[Problems to solve]:
1. The passage on the Icelanders-equal-Vikings myth names the daily occupations of most people who joined war parties. List each one.
2. In the passage on the Icelanders-equal-Vikings myth, how does modern media usually portray Vikings?
3. Copy out everything in the passage on the Icelanders-equal-Vikings myth from "Myth #1: Icelanders" down to "much, much more.".

── Passage to read

Myth #1: Icelanders Equal Vikings

Viking myths and history are heavily intertwined with the culture of all Nordic peoples. However, through modern media and television, Vikings are more often than not portrayed as bloodthirsty, violent criminals. These negative connotations of our ancestral forerunners become inherently tied to modern Icelanders. This couldn’t be further from the truth. Vikings did not solely pillage and burn. They did much, much more.

Men in traditional Nordic cultures were not limited to war and violence. The majority of men and women who went on these war parties spent their daily lives as fishermen, ironsmiths, farmers, and the like. Outsiders tend to overlook this fundamental aspect of our culture, and as such Viking myths are rampantly sensationalized. While we are proud of our heritage, it doesn’t define us. Icelanders are warm, highly-educated, empathetic people. We don’t want to sail to your shores,  take your riches or plunder your villages! We are plenty happy here in our North Atlantic winter wonderland.

────
── Information provided

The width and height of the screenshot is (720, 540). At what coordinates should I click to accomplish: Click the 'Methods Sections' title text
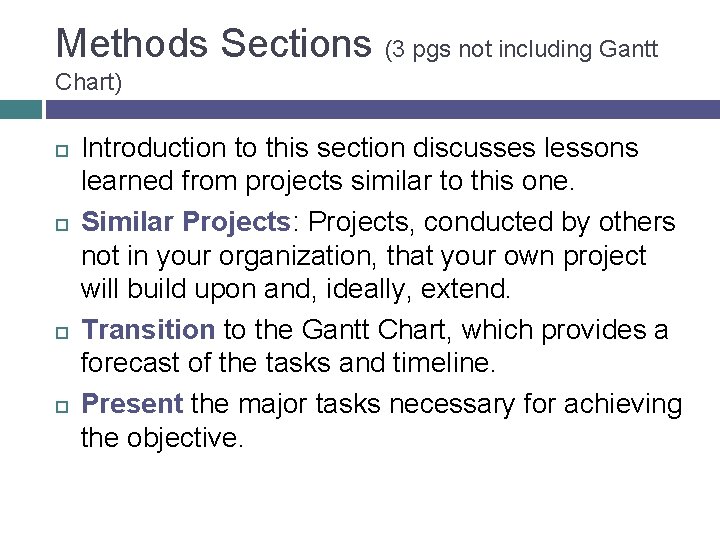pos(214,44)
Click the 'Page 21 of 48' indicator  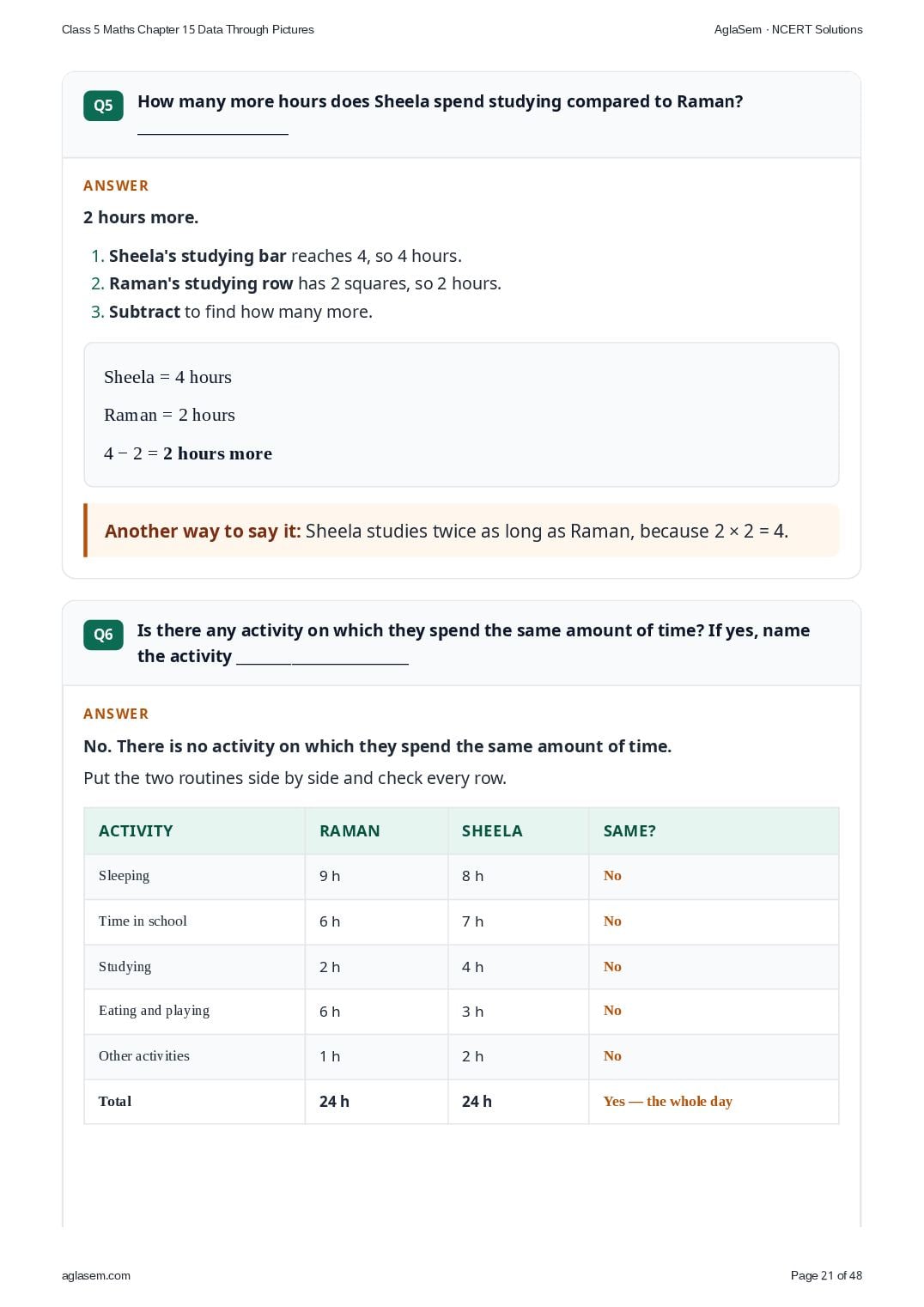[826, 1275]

────

[Expected outputs]:
1. fishermen, ironsmiths, farmers

2. As bloodthirsty, violent criminals.

3.
Myth #1: Icelanders Equal Vikings

Viking myths and history are heavily intertwined with the culture of all Nordic peoples. However, through modern media and television, Vikings are more often than not portrayed as bloodthirsty, violent criminals. These negative connotations of our ancestral forerunners become inherently tied to modern Icelanders. This couldn’t be further from the truth. Vikings did not solely pillage and burn. They did much, much more.